Problemas y tareas >>
A - Responde estas preguntas sobre el texto acerca del empobrecimiento de Cuba:
(i) ¿En qué estado se encuentran las viviendas y los comercios?
(ii) ¿A qué atribuye el alto mando de la dictadura la culpa de la debacle eléctrica?
(iii) ¿Cuál es la única política de Estado que funciona en Cuba?
B - Duplica el fragmento del texto sobre el empobrecimiento de Cuba que va desde "Sin embargo, quiero" hasta "de otro tiempo.", ambos incluidos.

Pasaje proporcionado >>

────────────────────────────────────────

Sin embargo, quiero decir aquí que, aunque se trate de hechos que conocemos, que muchos hemos visto en repetidas ocasiones, hechos de los que tenemos noticias recurrentes, una vez más me resultan sorprendentes y agobiantes las escenas del empobrecimiento crónico de la sociedad y la nación cubana: los cuerpos marcados por el hambre de años y décadas, las viviendas y comercios en un estado calamitoso de semirruinas, objetos, vestimentas, vehículos y aparatos del hogar que parecen supervivencias de otro tiempo. 

¿Adónde nos remiten estos paisajes del empobrecimiento crónico? A un mismo lugar: a las evidencias de un fracaso de tal envergadura, que ha alcanzado un punto en que no encuentra un modo de salir, de comenzar a mover las piezas del tablero para que las cosas cambien, para que la vida de los cubanos sea mejor, inscrita en una perspectiva de esperanza y progreso. 

Cuando, por enésima vez, el alto mando de la dictadura aparece para repetir que la culpa de la debacle eléctrica es del bloqueo ejecutado por Estados Unidos, en realidad lo que pasa es que se está añadiendo un acta más al expediente del fracaso. De un fracaso crónico, una costra mental extendida, rutinaria, vacua, patética y denigrante que se ha prolongado por 65 años. 65 años repitiendo que la culpa es del bloqueo. 

De lo que se trata es de que en 65 años la revolución cubana no ha logrado producir ni un cambio efectivo o de significación para beneficio de la sociedad. Lo que sí le ha producido, en cantidades ingentes, son campañas propagandísticas y de mentiras que han calado en amplios sectores de América Latina. Y ha creado una estructura policial y militar que, aunque degradada y corrupta, se mantiene activa en la única política de Estado que funciona en Cuba, que es la de espiar, detener, castigar a quienes protestan, reprimir con violencia desproporcionada, apresar y encerrar a personas por exigir una vida más digna, no condenada a la condición de miseria irremediable, como si ese fuese el único modelo de vida posible.

────────────────────────────────────────

Registros proporcionados >>
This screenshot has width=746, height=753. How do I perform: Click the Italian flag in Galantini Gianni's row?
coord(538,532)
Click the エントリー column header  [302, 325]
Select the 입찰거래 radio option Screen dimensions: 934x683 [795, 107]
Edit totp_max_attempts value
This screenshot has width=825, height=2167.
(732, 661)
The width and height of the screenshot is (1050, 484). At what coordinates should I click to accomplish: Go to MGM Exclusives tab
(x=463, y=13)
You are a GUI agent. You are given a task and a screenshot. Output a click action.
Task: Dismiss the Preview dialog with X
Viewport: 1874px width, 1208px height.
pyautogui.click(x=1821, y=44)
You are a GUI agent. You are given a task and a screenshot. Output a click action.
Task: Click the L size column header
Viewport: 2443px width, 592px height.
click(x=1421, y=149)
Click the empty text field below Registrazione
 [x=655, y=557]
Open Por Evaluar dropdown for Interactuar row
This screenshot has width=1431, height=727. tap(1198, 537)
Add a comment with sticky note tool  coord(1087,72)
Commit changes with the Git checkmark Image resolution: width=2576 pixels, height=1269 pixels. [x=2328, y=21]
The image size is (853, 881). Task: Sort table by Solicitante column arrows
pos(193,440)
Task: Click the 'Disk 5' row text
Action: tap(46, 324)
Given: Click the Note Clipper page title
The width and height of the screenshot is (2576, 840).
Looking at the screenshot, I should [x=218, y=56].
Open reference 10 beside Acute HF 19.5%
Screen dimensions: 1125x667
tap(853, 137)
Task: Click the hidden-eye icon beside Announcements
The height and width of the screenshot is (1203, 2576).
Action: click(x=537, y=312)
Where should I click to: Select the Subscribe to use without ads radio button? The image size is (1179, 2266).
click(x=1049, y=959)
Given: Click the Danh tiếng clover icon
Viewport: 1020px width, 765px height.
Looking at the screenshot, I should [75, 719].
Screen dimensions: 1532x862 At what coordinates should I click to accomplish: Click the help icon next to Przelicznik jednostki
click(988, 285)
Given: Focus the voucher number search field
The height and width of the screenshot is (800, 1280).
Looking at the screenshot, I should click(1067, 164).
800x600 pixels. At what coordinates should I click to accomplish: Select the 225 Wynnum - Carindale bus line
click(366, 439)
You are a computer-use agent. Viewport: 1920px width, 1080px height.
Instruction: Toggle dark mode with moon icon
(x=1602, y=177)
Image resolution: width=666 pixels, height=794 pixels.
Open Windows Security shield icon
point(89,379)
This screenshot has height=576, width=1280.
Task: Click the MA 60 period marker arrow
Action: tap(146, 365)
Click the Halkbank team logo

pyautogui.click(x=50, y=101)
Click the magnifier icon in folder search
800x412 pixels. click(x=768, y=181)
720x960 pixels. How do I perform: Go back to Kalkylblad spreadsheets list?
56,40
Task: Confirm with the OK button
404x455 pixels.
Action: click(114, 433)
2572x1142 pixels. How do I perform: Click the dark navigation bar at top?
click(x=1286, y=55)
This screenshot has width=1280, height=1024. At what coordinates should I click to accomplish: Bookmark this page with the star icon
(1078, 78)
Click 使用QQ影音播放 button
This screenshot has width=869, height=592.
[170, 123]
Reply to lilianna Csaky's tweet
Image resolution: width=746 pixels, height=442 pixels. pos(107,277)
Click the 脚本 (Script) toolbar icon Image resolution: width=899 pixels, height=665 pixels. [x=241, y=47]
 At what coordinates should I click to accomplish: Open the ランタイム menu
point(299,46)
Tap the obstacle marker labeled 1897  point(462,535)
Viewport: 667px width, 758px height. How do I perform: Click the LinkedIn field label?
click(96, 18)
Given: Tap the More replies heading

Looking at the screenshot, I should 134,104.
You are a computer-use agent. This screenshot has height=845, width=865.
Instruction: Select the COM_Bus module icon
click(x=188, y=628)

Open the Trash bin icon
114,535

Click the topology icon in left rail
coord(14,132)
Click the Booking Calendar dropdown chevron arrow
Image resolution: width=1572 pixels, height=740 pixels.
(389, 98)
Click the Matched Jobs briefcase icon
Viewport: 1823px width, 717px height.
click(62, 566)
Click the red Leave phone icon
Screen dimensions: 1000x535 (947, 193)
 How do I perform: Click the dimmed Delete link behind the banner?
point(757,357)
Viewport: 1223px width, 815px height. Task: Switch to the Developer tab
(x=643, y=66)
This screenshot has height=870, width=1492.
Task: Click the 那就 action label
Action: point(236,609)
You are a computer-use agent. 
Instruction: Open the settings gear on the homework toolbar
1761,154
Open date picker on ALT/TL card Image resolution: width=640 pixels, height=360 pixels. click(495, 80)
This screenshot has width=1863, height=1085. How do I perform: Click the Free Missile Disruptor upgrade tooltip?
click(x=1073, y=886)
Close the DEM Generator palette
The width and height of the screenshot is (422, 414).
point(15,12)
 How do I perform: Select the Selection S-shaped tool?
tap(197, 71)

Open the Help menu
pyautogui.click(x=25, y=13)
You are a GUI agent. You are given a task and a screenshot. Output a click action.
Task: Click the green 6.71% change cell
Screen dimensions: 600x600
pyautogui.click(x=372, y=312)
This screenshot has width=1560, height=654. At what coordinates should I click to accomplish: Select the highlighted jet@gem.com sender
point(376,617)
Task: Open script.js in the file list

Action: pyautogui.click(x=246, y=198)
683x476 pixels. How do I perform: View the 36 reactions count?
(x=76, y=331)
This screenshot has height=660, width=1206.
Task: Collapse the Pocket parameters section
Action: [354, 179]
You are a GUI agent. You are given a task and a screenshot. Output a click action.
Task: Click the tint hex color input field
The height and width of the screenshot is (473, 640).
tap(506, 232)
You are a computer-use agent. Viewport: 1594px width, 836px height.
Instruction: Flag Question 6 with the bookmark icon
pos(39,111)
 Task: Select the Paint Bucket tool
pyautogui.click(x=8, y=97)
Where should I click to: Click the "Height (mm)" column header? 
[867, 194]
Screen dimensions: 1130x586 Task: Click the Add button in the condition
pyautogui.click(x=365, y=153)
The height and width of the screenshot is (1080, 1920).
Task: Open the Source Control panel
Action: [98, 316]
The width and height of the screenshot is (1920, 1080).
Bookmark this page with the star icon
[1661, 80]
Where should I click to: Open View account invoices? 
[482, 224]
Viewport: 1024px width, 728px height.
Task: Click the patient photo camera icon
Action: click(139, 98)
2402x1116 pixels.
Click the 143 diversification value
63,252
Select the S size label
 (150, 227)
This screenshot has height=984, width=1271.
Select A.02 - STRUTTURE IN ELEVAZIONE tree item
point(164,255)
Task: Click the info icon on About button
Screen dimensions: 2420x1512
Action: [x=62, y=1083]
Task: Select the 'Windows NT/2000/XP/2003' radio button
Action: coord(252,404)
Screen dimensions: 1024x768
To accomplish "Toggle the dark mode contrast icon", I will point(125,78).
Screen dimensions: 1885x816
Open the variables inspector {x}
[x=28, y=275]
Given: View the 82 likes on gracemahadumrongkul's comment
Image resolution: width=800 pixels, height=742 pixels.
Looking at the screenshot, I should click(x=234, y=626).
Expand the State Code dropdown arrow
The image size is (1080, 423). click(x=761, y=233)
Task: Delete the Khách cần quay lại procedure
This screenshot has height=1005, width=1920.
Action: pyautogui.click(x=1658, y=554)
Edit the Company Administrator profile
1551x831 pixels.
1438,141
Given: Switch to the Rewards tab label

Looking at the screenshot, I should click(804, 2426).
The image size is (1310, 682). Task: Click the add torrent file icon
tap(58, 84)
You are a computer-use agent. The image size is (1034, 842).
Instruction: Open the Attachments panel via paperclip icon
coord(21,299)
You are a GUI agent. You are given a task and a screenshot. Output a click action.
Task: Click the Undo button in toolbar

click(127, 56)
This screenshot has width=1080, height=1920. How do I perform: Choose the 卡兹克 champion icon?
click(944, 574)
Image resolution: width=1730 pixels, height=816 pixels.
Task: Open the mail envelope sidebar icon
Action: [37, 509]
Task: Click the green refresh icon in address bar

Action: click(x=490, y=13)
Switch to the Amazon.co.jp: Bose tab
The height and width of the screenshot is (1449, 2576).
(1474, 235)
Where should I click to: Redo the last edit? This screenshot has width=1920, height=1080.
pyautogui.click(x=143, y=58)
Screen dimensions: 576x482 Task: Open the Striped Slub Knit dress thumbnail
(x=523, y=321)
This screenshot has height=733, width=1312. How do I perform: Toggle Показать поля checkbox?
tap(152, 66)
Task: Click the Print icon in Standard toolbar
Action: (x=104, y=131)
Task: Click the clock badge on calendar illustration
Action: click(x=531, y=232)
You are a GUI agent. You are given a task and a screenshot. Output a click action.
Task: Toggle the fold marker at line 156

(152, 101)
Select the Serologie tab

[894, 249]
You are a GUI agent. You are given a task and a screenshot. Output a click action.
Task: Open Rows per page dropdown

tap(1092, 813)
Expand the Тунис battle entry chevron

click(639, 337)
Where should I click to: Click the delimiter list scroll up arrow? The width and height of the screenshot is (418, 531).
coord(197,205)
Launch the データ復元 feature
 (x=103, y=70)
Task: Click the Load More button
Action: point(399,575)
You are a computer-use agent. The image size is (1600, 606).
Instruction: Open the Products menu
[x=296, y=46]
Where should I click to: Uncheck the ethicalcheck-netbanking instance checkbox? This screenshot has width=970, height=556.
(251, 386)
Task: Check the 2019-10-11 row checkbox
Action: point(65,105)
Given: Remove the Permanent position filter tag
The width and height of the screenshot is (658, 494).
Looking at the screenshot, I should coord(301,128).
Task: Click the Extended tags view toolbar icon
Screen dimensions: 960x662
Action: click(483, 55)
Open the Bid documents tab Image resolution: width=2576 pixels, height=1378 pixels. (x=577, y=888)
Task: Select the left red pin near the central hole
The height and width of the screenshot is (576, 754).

────────────────────────────────────────

Los resultados >>
A -
(i) En un estado calamitoso de semirruinas.
(ii) Al bloqueo ejecutado por Estados Unidos.
(iii) La de espiar, detener, castigar a quienes protestan, reprimir con violencia desproporcionada, apresar y encerrar a personas por exigir una vida más digna.

B -
Sin embargo, quiero decir aquí que, aunque se trate de hechos que conocemos, que muchos hemos visto en repetidas ocasiones, hechos de los que tenemos noticias recurrentes, una vez más me resultan sorprendentes y agobiantes las escenas del empobrecimiento crónico de la sociedad y la nación cubana: los cuerpos marcados por el hambre de años y décadas, las viviendas y comercios en un estado calamitoso de semirruinas, objetos, vestimentas, vehículos y aparatos del hogar que parecen supervivencias de otro tiempo.